Metade das empresas quer maturidade tecnológica neste ano,

O estudo alerta ainda para “o fosso entre a ambição e a execução, para o impacto da dívida técnica e para a dificuldade em medir o retorno da inteligência artificial, num momento em que 88% das organizações já investe em agentes de IA (inteligência artificial)”.
As empresas, a nível mundial, “estão a acelerar os seus investimentos em tecnologia e em inteligência artificial, mas a maioria ainda não tem as estruturas necessárias para transformar esse investimento em resultados consistentes, em previsibilidade operacional e em retorno financeiro”, refere o estudo.

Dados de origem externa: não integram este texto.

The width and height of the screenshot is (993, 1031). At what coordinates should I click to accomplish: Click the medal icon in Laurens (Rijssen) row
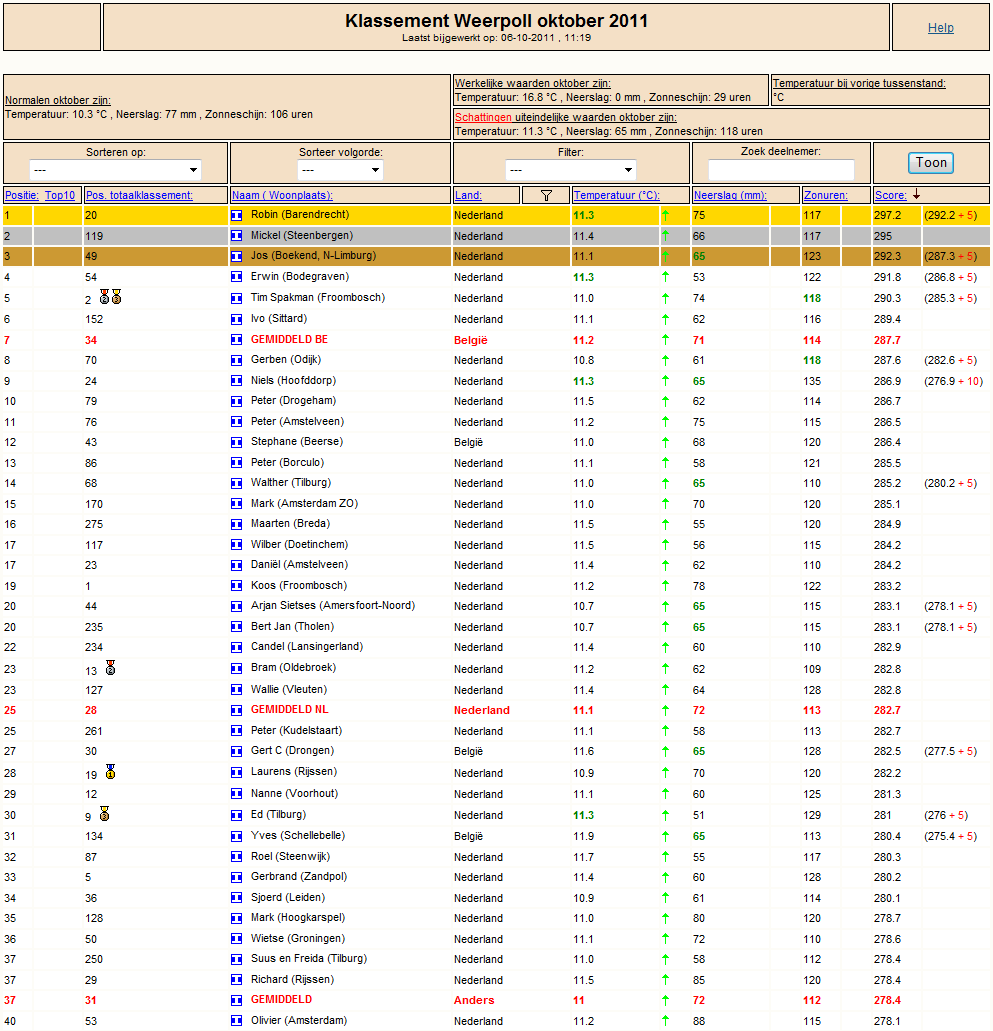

“Esta é uma das principais conclusões do ‘Global Tech Report 2026 — Leading in the Intelligence Age: Excelling today, shaping tomorrow’, um estudo internacional da KPMG que analisa anualmente as decisões, o financiamento e a governance da tecnologia em 27 países”.
De acordo com o estudo, “50% dos executivos acredita que as suas organizações irão atingir o nível máximo de maturidade tecnológica até ao final de 2026, quando apenas 11% afirma estar hoje nesse patamar”.
Esta diferença “revela um claro fosso entre a ambição e a realidade, num contexto em que a transformação digital deixa de ser opcional e passa a ser um fator crítico de competitividade”.
O estudo da KPMG identifica “desafios estruturais relevantes: mais de 53% das empresas reconhece que não dispõem ainda do capital humano necessário para concretizar os seus objetivos de transformação, enquanto 63% admite que o custo de corrigir a dívida técnica acumulada está a travar novos investimentos”.
Paralelamente, “69% das empresas afirma ter feito compromissos em áreas como a segurança ou a normalização de dados para ganhar velocidade e reduzir custos, aumentando o risco operacional a médio prazo”.
Um dos temas centrais do Global Tech Report 2026 é a evolução da IA, com o estudo a revelar que a inteligência artificial “está a sair da fase experimental para se tornar parte integrante das operações das empresas”.
De acordo com o relatório, “88% dos executivos afirma já estar a investir na integração de ‘agentic AI’, ou seja, agentes de IA capazes de executar tarefas de forma autónoma dentro dos sistemas, sinalizando a transição para uma nova fase da transformação digital, em que a IA passa a funcionar como uma verdadeira força de trabalho digital”.
Embora 74% das empresas afirmem que a IA já cria valor para o negócio, “apenas 24% conseguem demonstrar retorno do investimento consistente em múltiplos casos de uso”.
Mais de metade (58%) dos executivos inquiridos “considera que as métricas tradicionais de ROI {retorno de investimento) são insuficientes para avaliar investimentos em IA, e 55% admitem dificuldades em comunicar o valor destes projetos a stakeholders e acionistas”.
A transformação tecnológica “entra numa fase decisiva, pois já não se trata apenas de investir em novas ferramentas, mas de garantir que existem bases estruturadas (dados, arquitetura, talento e governance) que permitam escalar a tecnologia de forma sustentável e com impacto real na competitividade e no negócio”, alerta Rui Gonçalves, ‘partner e head of technology consulting’ da KPMG em Portugal, citado em comunicado.
O estudo foi realizado com 2.500 executivos de tecnologia de 27 países, distribuídos pelas seguintes regiões: 43% Europa, Médio Oriente e África (EMEA); 29% Ásia-Pacífico (ASPAC); e 28% Américas.